Уже на заре европейской цивилизации субъективность возникает в контексте онтологических, гносеологических и этических вопросов: вопрос о природе человеческой души, проблема сущности человека, структура его внутреннего мира. Когда Сократ говорит о необходимости познания себя, овладения собой, Платон пишет о мыслящей душе, исполненной страсти к познанию вечного, непреходящего мира, а европейская метафизика устами Декарта и Спинозы говорит о преображенном, чистом разуме, способном через мысль открыть, постигнуть бытие – все они, в конечном счете, ведут разговор о субъективности. Таким образом, субъективность всегда выступает как своеобразная точка отсчета для европейской метафизики. Однако стоит отметить, что исследование субъективности в классической философии представлено пунктирно, практически не выделяясь из онтологии субъекта.

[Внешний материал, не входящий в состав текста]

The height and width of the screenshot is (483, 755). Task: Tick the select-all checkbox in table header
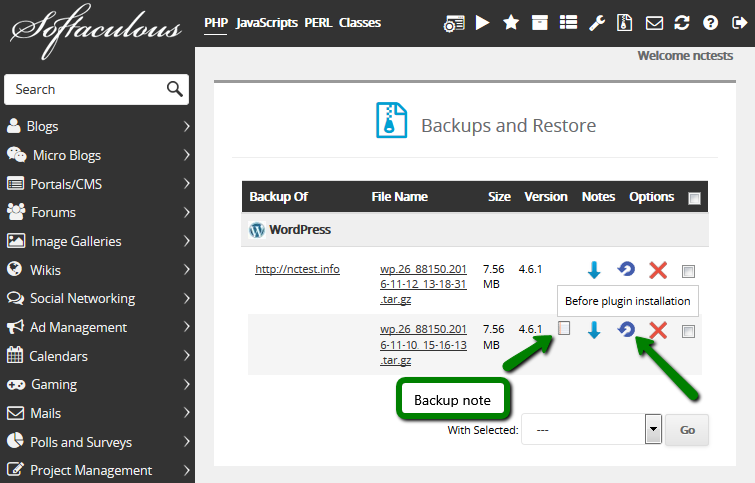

По мнению большинства авторов, – в западной традиции это М. Хайдеггер, П. Рикер, Дж. Агамбен, в отечественной  – П.П. Гайденко,  С.В. Комаров, К.А. Свасьян, – субъективность как самостоятельный феномен становится предметом философского осмысления в Новое время, благодаря принципу cogito Декарта, который начинает видеть субъективность как то бытие, которое само себя удостоверяет. Субъективность для новоевропейской метафизики есть опыт самосознания (res cogitans), часть метафизической действительности, мира бытия. Однако неверно было бы полагать, что субъективность появляется только в философии Нового времени, ибо она имплицитно присутствует уже в работах Платона, Аристотеля, Плотина. Античная философия открывает для себя субъективность в онтологическом ракурсе. Если обратиться к диалогам Платона и к «Метафизике» Аристотеля, можно обнаружить некий общий мотив: речь идет об особом внутреннем опыте, содержание которого связано с тем, что душа должна совершить усилие – отрешиться от эмпирического мира и обратиться к познанию мира совершенного, подлинного [1. С.45]. Платон, к примеру, говорит о том, что глаза нашей души должны повернуться, обратиться к бытию, душа должна совершить своего рода прыжок в бытие. Что же есть субъективность в этом ракурсе? Субъективность здесь – опыт  раскрытия связи с бытием, который оборачивается самообнаружением и узнаванием себя как части метафизической реальности. Здесь легко усмотреть определенную двойственность: с одной стороны, опыт субъективности указывает я на его сопричастность бытию, укорененность в бытии, с другой же стороны, и само бытие начинает выражать, раскрывать себя через человеческую субъективность. Таким образом, античная метафизика мыслит субъективность как обращенность к смыслу, к самому объективному. Именно через обращение к сверхчувственному, идеальному началу и появляется всякая конкретность, единичность, идеальное становится способом обнаружения собственного. В итоге античная метафизика видит основания человека, самой человеческой действительности, в онтологической устремленности к высшему, трасцендентному началу.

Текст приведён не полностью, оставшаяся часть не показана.